June 29 (Bloomberg) -- China, facing a trade probe by the World Trade Organization on raw material export constraints, will continue to curb shipment and production of minor metals to conserve resources and limit pollution, an official said.
“Tungsten, molybdenum and vanadium are mineral resources that give China an advantage and are non-renewable,” Zhang Fengkui, division head of raw materials at the Ministry of Industry and Information Technology, said in Beijing today.
China’s curbs on exports of some raw materials have triggered complaints by the European Union, U.S. and Mexico to the WTO, which is probing whether the policies give Chinese manufacturers an unfair edge. The nation in March said it stopped accepting applications for new mines to produce tungsten and antimony until June 2011.
The Chinese government cut the 2010 export quota on tungsten, used in high-temperature applications such as light bulbs and rocket engines, to 14,300 metric tons, from 14,600 tons the previous year. The quota on molybdenum, used to toughen steel, was unchanged at 25,500 tons, according to the trade ministry.
These minor metals “play an important role in the national economy,” Zhang said at a conference.
At the current pace of exploration and production, China’s resources of tungsten will last 20 years and molybdenum 100 years, Zhang said. The government in March said it wants to cap this year’s output of tungsten metal at 80,000 tons, antimony at 100,000 tons and rare earth at 89,200 tons.

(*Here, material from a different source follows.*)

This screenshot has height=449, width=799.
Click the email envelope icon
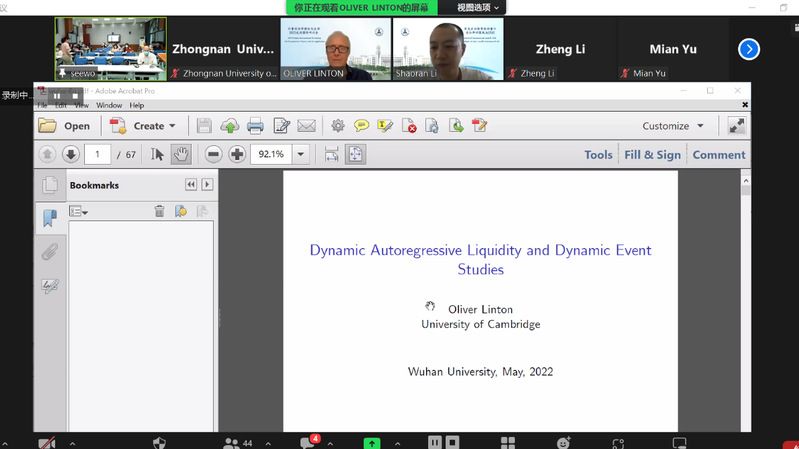point(306,126)
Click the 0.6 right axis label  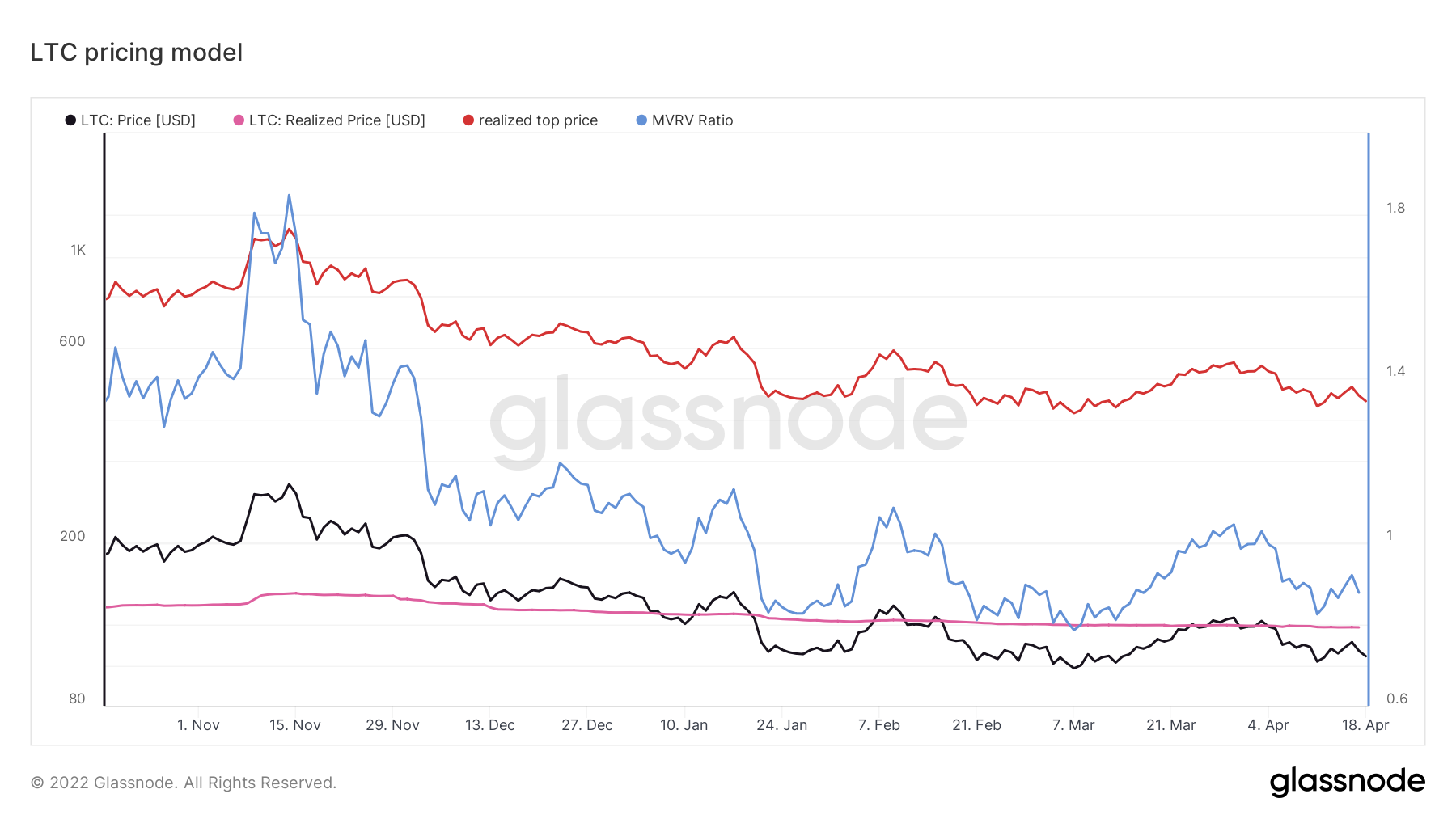[x=1397, y=699]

“WTO rules allow nations to protect their own non-renewable resources, but require policies should apply not only to exports, but also local production,” Wang Qinhua, deputy secretary general of the China Nonferrous Metals Industry Association, said at the conference. China is studying policies to curb domestic mining and processing of minor metals to address WTO requirements, she said.
The Chinese government plans to draft a five-year guideline on minor metals, Wang said. Exports of value-added products may be encouraged, while overseas sales of goods with basic processing that are energy intensive and polluting will be restricted, she said.
The government may also limit tolling, or processing imported raw materials for export, for products including those for which export tax rebates were removed last week, Wang said.
Export tax rebates will be removed on some steel, nickel, zinc, tungsten, molybdenum and vanadium products from July 15, the finance ministry said on June 22.
WTO judges are probing complaints whether Chinese restrictions on nine raw materials including coke and zinc are discriminatory. China says the taxes are aimed at easing overproduction and emissions of carbon and sulfur gases.
China also restricts exports of rare earths, used to make parts in cell phones and radars, and the U.S. Trade Representative may be studying the limits for a trade case, industry officials said this month.
Molybdenum demand in China, the largest user, will climb 9.1 percent to 60,000 tons in 2010, from 55,000 tons last year, an executive at Jinduicheng Molybdenum Co. said at the conference today.
Chinese demand accounted for 31 percent of global consumption last year, said Ma Quanzhi, deputy general manager of Asia’s largest producer of molybdenum.
The discovery of deposits in Guangdong, Anhui, Xinjiang and Henan provinces will help Chinese production expand in the next few years, Ma said. China, the world’s largest producer, accounted for 37 percent of global molybdenum output last year, Ma said.
Producers’ costs have risen to between 1,500 yuan and 1,800 yuan a ton because of rising raw material and fuel costs, and taxes, Ma said.
The “uncertainties” of the world economic recovery and restarts of molybdenum mines in U.S. and Canada aren’t supportive of a price rally in the metal, he also said.